Closed zhenzhenyang-psu closed 5 years ago
it turns out that by using "nvidia-smi" for a qsub job is not correct. As I didn't run it local, this cannot be reflected properly. The administrator checked my job with "nvidia-smi" and showed that GPU Util is good.
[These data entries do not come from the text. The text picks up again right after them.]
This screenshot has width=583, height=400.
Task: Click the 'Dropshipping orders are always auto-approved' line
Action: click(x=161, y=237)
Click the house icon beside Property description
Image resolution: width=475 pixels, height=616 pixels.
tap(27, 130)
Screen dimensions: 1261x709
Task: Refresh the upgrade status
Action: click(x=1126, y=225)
ok, I close the issue then
Hello Nicolas, I am running training with tensorflow-gpu. I think there is no problem in my gpu setup, as can be seen from the first attachment. However, while using nvidia-smi to show the gpu usage, it shows 0 (see the second attachment). Does that mean that gpu is not utilized? I also see the following post: https://stackoverflow.com/questions/56271551/tensorflow-not-utilizing-gpu
The following is my command:
module load compiler/cuda/7/9.0 export CUDA_VISIBLE_DEVICES=0
~/tools/DeepPATH-master/DeepPATH_code/01_training/xClasses/bazel-bin/inception/imagenet_train --num_gpus=1 --batch_size=64 --train_dir='/public/home/yangzhzh/projects/imaging_bladder/3_training/r1_results' --data_dir='/public/home/yangzhzh/projects/imaging_bladder/2_preprocessing/3_convert2TFRecord/r1_TFRecord_train' --ClassNumber=2 --mode='0_softmax' --NbrOfImages=173000 --save_step_for_chekcpoint=2300 --max_steps=230001
Looking forward to your reply. Does this matter? I am concerned that this is unexpected. If you could share me your thoughts, that would be great!
Thanks, Zhenzhen